Mr. Rifkind : No one questions for a moment that the police cannot provide the same quality of service as the ambulance officers. If that is a matter of concern to the hon. Gentleman, I hope that he will join me in calling on ambulance officers to return to normal work. The hon. Gentleman knows perfectly well that there are recognised negotiating structures. He knows also that the offer that has been made to ambulance officers is compatible with what the vast majority of other people who work in the National Health Service have already accepted. Therefore, he must appreciate that we must be fair to the National

Column 294

Health Service as a whole. To give to ambulance workers, whose income has increased substantially over the past few years--

Mr. Wilson : Rubbish.

Mr. Rifkind : The hon. Gentleman says, "Rubbish." He should remember that an ambulance officer's income in 1979 was less than £3, 000. If ambulance workers accept the offer that has been made, the figure will be more than £11,000. Even taking inflation into account, that is a major increase.

By all means let these matters continue to be discussed and negotiated, but if the hon. Gentleman has patients' interests at heart, as I am sure that he has, he should urge ambulance workers to return to normal work so that the public should not suffer because ambulance workers have a pay disagreement with their employers.

Competitive Tendering

2. Mr.
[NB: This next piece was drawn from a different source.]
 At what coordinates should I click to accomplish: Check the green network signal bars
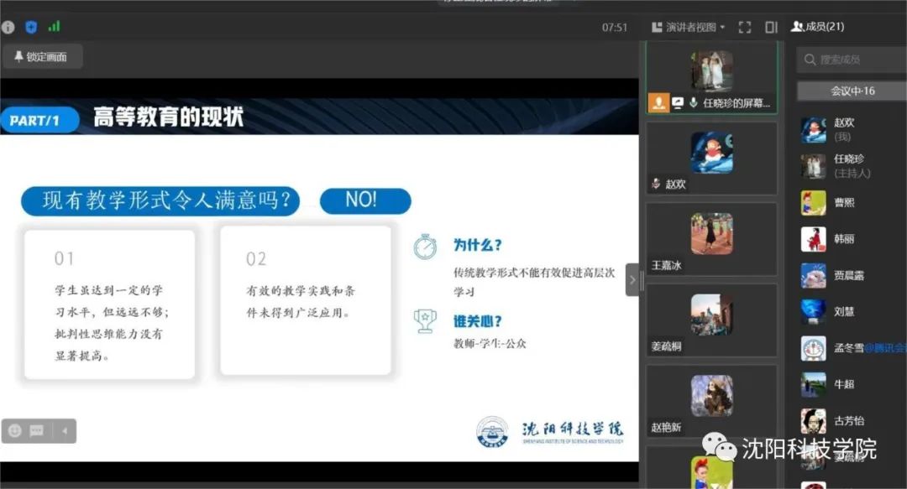[x=54, y=27]
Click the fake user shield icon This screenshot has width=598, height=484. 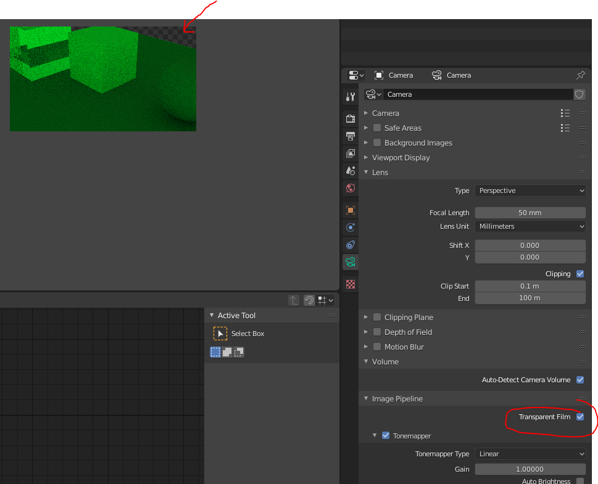click(x=579, y=94)
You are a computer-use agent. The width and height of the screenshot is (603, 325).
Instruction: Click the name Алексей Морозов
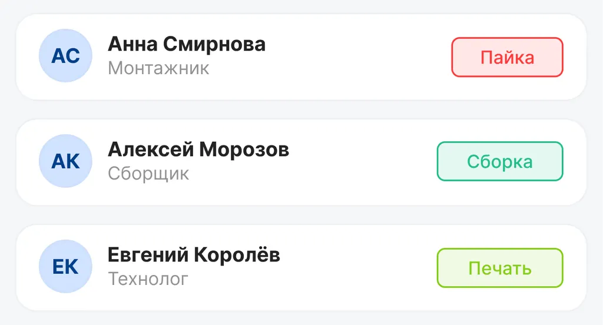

Norman Hogg : To ask the Secretary of State for Scotland what representations he has had regarding competitive tendering in the National Health Service in Scotland.

The Parliamentary Under-Secretary of State for Scotland (Mr. Michael Forsyth) : Health boards have reported savings of £66 millio which have been used to recruit additional medical staff and improve facilities for the young, the elderly, the disabled and the mentally handicapped.

Mr. Hogg : The Minister's answer is consistent with previous answers. Is he aware that, of the contracts that have been awarded in the Greater Glasgow health board area, three companies--Initial Health Services, Mediguard and Hospital Hygiene Services--figure very strongly? Is the Minister further aware that those companies have a dubious record and have either withdrawn from or been sacked in Bradford, West Leeds, Northampton, Merton and Sutton, North Warwickshire, Norwich, Nottingham, Pontefract, South Tees, York, East Birmingham, Manchester, Bromley, Canterbury, Gateshead and Oxfordshire? Why must we put up with the same in the Greater Glasgow health board? How much money must be spent on redundancy payments for real Health Service staff who have lost their jobs because of those private companies?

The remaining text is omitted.